Data entries:
+---+
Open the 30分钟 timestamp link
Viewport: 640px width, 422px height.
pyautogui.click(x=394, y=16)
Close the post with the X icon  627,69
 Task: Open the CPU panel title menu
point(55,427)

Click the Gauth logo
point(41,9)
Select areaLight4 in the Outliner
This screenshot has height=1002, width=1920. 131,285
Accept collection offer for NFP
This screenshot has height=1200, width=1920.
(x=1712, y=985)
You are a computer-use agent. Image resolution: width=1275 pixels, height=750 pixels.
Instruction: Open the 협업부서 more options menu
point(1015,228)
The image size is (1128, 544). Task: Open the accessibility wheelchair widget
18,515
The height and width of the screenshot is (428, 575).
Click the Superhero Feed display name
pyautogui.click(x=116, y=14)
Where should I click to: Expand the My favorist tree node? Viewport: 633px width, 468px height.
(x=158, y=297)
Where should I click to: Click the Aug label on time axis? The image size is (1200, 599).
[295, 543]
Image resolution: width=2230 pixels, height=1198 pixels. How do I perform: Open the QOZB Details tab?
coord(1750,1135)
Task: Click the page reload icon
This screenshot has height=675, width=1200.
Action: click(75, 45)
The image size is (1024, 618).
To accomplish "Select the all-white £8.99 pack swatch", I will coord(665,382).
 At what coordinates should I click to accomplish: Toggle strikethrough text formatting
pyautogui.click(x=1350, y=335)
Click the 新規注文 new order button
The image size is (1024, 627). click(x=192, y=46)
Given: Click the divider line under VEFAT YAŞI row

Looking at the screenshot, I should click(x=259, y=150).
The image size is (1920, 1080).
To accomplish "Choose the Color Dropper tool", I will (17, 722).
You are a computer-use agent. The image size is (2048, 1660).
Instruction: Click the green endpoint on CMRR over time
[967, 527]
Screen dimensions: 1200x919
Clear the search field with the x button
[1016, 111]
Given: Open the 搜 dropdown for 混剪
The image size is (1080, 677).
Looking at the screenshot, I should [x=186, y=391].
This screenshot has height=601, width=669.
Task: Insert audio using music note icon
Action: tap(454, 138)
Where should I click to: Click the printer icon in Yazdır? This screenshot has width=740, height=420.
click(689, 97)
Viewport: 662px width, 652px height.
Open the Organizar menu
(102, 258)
+---+
## OBJECTIVE
List each line of the listing above that contains the string "icon", treating the match as case-sensitive.

## EXPECTED ANSWER
Close the post with the X icon  627,69
Task: Click the page reload icon
Task: Insert audio using music note icon
Where should I click to: Click the printer icon in Yazdır? This screenshot has width=740, height=420.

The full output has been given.